Thorvaldur Gylfason 20th October 2022

Some perspective on the referendum defeat for Chile’s draft constitution comes from a different quarter—Iceland.

With its rich and sometimes turbulent history, Chile is a beautiful country, whose economic and social performance in most respects surpasses that of its neighbours. Comparison with Argentina and Brazil is close to hand—together, these three countries cover two-thirds of Latin America.

In 1988, Gen Augusto Pinochet lost a referendum on his plan to continue as president of Chile. The army he led had seized power in 1973 from the democratic government of Salvador Allende. Pinochet respected the result and left office in 1990. At that time, Chile was poorer than Argentina or Brazil, measured in the per capita purchasing power of national income—now it is richer.

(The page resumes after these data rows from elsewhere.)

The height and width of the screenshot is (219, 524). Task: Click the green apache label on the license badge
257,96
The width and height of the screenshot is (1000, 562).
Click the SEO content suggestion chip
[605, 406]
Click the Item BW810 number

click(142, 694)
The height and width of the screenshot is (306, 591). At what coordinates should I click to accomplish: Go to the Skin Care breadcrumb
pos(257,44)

Not only that. Life expectancy at birth has reached 80 years, compared with 77 in Argentina and 76 in Brazil. Chile trades more openly with the rest of the world and has a more solid democratic system, with a more independent judiciary and less corruption, as international indices of democracy, the rule of law and corruption attest.

Nevertheless, the people of Chile carry heavy burdens from the past, including a constitution from the days of the military dictatorship. National income and wealth are unevenly distributed, although not so extremely as in Brazil.

Unequivocal result

Protests broke out in 2019, when one in five residents of the capital, Santiago, took to the streets, demanding justice as well as the resignation of the centre-right president, Sebastián Piñera. Thirty-six people were killed, thousands injured and thousands more arrested. The spark that lit the fire was a relatively minor increase in public-transport fares.

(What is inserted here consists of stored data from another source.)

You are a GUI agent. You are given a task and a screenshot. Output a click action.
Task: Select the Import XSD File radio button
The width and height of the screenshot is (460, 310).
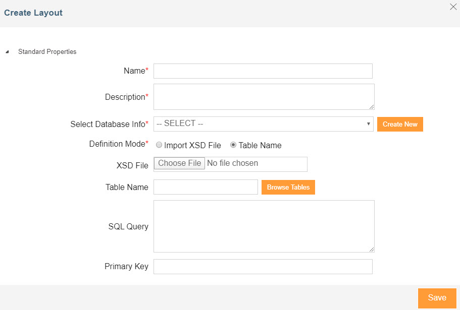coord(159,145)
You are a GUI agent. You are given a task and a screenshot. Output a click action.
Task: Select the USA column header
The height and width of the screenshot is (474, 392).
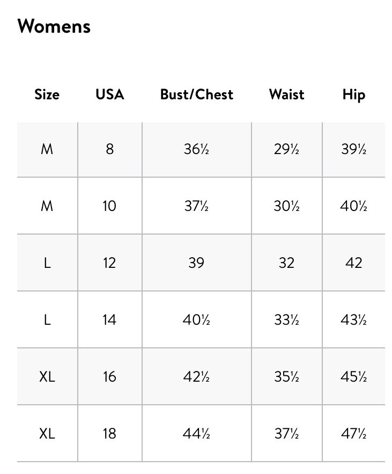pyautogui.click(x=109, y=94)
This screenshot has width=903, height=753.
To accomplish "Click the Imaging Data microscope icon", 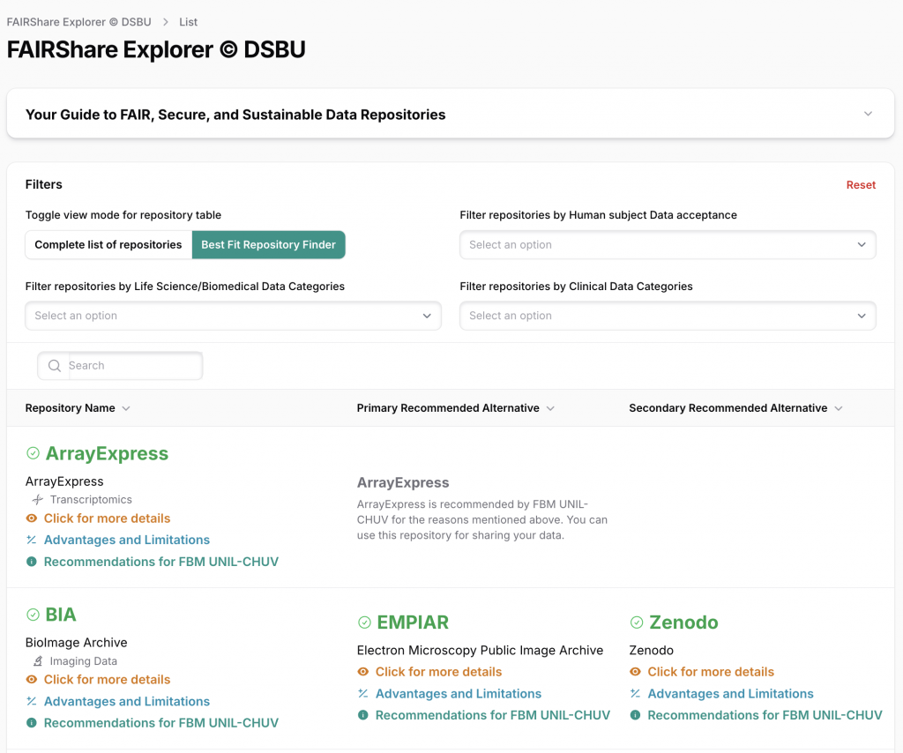I will pos(38,661).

These events led the government to call a referendum in 2020, where voters were asked if they wanted a new constitution. The result was unequivocal: 78 per cent said yes.

The government held a special election in May 2021 to a 155-member Constitutional Convention. The understanding was that parti-pris members of parliament were not to draft the new constitution—no more than they were assigned that task in the United States back in 1787 or latterly in Iceland in 2010.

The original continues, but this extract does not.